COMPITO DA SVOLGERE: Modifica la parte del testo sullo stile del comando che si apre con le parole contenenti "Sono due gli" e si chiude con "conseguente struttura relazionale.", sostituendo "dignità intrinseca" con "dignità inalienabile". Riporta poi per intero il passo così modificato.

-------- TESTO DELL'ESERCIZIO --------

LO STILE DEL COMANDO

 

La dimensione spirituale e l'attenzione all'uomo

(2006)

 

 

 

 

Considerare l'uomo

Queste poche righe non vogliono offrire una riflessione sull'arte del comando quanto piuttosto sull'attenzione all'uomo e alla sua dimensione spirituale, mai abbastanza meditata. È importante che colui che comanda abbia e sviluppi sempre piú tale sensibilità. Spesso, anche nel mondo militare, si cede all'illusione efficientista di un materialismo che guarda alla "produttività", relegando ai margini tutto ciò che non è immediatamente tangibile. La tentazione purtroppo sarà sempre più frequente ed è contro tale ristrettezza di vedute che bisogna avere il coraggio di lottare. Ma cosa si intende per "attenzione all'uomo" e alla sua "dimensione spirituale"?

Sono due gli elementi che occorre evidenziare e che potremmo indicare nella loro totalità anche come fattore umano:

1) Attenzione all'uomo visto sempre come fine e mai come mezzo, nella sua dignità intrinseca e nella sua conseguente struttura relazionale.

2) Attenzione alla dimensione spirituale.

La dimensione spirituale, postulata dal primo elemento, viene tuttavia specificata per sottolinearne l'importanza. Essa significa considerazione per quanto di piú profondo e di piú vero c'è nell'uomo, per il suo elemento piú decisivo, la sua capacità di oltrepassare ogni limite. Essa postula l'attenzione alla sua esigenza di relazionarsi con l'assoluto e che si concretizza nella religiosità e nelle varie forme di spiritualità. L'uomo è l'unico essere capace di trascendere se stesso e i limiti impostigli dalla materia in un anelito verso l'assoluto che è insopprimibile e che esige di essere riconosciuto.

 

 

Qualità etico-morali del comandante

È vitale comprendere che nell'arte del comando, in pace come in guerra, è necessario tenere conto del fattore umano. Sbaglierebbe gravemente, perfino in campo squisitamente tattico-strategico, il comandante che perdesse di vista la sua importanza. Tutto ciò, lungi dal fare di lui uno psicologo o un "cappellano", ciò che stravolgerebbe la sua opera e quella del personale a ciò specificamente deputato, richiede un equilibrio attento fra ruoli che sono diversi ma in certo qual modo complementari. Un vero comandante deve essere un custode attento della sua identità e del suo ruolo, della gerarchia e della linea di comando; un cultore irreprensibile dell'ordine e della disciplina. Solo con questa limpidezza a tutta prova egli potrà guadagnare veramente il cuore dei suoi uomini. Tuttavia ciò sarebbe ancora insufficiente qualora egli non tenesse conto di ogni uomo, incluso l'avversario, nel caso venga a trovarsi in un contesto operativo. Non basta un grado per poter affidare a qualcuno il comando degli uomini: occorre un carisma particolare che non a tutti è dato e che nessuna scuola o accademia può trasmettere. Il carisma è un dono personale dato per l'edificazione del bene comune: esso può solo essere riconosciuto e coltivato, mai lo si potrà dare a chi non ne è già in qualche misura dotato. Ecco perché pochi possono diventare veri comandanti di uomini.

-------- DATI DISPONIBILI --------

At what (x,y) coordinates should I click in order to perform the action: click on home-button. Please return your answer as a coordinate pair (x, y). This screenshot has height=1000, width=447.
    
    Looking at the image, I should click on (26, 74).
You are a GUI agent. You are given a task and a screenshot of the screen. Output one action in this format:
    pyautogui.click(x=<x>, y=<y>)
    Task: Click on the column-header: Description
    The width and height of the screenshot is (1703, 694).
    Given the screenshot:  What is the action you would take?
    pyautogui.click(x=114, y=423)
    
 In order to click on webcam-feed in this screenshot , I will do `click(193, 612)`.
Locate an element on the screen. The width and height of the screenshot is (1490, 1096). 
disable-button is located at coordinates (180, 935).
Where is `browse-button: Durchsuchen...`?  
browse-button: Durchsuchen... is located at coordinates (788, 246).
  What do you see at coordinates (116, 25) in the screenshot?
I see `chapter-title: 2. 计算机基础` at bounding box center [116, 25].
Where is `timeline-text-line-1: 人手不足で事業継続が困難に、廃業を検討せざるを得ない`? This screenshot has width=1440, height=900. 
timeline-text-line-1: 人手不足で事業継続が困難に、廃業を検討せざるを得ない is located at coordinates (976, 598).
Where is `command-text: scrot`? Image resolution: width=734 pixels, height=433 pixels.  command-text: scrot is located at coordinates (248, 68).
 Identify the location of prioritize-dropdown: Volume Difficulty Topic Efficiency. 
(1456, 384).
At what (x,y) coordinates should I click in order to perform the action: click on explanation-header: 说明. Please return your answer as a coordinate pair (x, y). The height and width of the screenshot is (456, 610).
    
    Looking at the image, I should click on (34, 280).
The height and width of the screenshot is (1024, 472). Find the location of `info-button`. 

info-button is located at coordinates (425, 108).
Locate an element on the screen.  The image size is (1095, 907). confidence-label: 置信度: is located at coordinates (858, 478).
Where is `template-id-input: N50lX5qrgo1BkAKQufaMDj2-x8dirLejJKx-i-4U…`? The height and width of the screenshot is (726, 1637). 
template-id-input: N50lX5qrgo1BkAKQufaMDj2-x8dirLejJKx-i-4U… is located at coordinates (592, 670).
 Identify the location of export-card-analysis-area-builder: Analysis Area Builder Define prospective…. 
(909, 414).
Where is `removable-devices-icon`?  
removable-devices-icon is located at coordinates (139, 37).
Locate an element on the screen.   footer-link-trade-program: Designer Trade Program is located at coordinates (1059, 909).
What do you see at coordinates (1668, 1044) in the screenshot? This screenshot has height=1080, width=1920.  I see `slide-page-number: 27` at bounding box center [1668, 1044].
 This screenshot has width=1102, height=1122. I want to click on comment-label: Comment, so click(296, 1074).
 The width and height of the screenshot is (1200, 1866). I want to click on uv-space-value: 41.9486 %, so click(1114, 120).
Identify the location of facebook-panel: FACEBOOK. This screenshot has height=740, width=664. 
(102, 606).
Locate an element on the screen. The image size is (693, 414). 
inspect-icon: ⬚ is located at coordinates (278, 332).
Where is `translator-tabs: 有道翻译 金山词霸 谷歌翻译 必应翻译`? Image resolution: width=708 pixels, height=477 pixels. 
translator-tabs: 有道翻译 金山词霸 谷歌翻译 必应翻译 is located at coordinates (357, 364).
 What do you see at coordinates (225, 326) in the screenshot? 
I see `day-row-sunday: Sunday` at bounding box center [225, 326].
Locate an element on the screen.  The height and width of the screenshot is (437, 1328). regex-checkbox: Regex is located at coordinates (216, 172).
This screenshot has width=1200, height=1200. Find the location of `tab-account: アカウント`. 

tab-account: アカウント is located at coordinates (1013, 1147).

--------

RISULTATO DEL COMPITO:
Sono due gli elementi che occorre evidenziare e che potremmo indicare nella loro totalità anche come fattore umano:

1) Attenzione all'uomo visto sempre come fine e mai come mezzo, nella sua dignità inalienabile e nella sua conseguente struttura relazionale.